Хозяева, которыми я обзавелся, сняв комнату, — провинциальные обыватели из мещан — придерживались тона, я бы сказал, благородного. Пожилые муж и жена обращались со мной с той старомодной учтивостью, какой веет, будто духами, только от прошлого, а нынче ее не сыщешь не то что в низком сословии, но и среди своих. Я был молод, а молодость не склонна развлекать себя наблюдениями, тем более за старичками хозяевами, которые нисколько меня не интересовали, ни сами по себе, ни теперешняя их жизнь, ни прошлая, да и виделся я с ними только за столом, обедая или ужиная. Воспоминаниями они со мной не делились, а сообщали всевозможные городские сплетни, муж не без ехидной насмешки, его набожная жена спокойно и доброжелательно, но с тем же удовольствием. Впрочем, кажется, как-то зашла речь о путешествии хозяина дома в молодые годы, путешествовал он долго, по неведомой причине и за чужой счет, потому и женился поздно, а невеста все это время его ждала. В общем, славные, тихие, мирные обыватели, которые жили точно так же тихо и мирно. Жена по целым дням вязала мужу чулки в резиночку, а муж, помешанный на музыке, пиликал на скрипке, разучивая пьесы Виотти[32] в чердачной комнатке, как раз надо мной.
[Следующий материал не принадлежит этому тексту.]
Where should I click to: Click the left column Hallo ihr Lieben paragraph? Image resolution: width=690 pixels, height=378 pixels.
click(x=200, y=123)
Вполне возможно, они были когда-то богаче и взяли жильца, чтобы как-то возместить свои потери, но ничего, кроме присутствия чужого человека в их доме, не говорило о стесненных обстоятельствах. Дом дышал благоденствием, будучи из тех старинных домов, где в шкафах лежат стопы душистого белья, на полках красуется массивная серебряная посуда, а прочная солидная мебель, свидетельство патриархальной незыблемости, спокойно стоит по местам, потому что никто ее не собирается менять в угоду быстротекущему времени. Мне хорошо жилось у них. И кормили они меня вкусно, и я, подчиняясь их уговорам, поднимался из-за стола не раньше, чем наедался «до кончиков усов», по выражению старушки Оливьетты, которая прислуживала нам за столом и льстила трем волосинкам в кошачьих усиках младшего лейтенанта — зеленого юнца с едва пробивающейся растительностью.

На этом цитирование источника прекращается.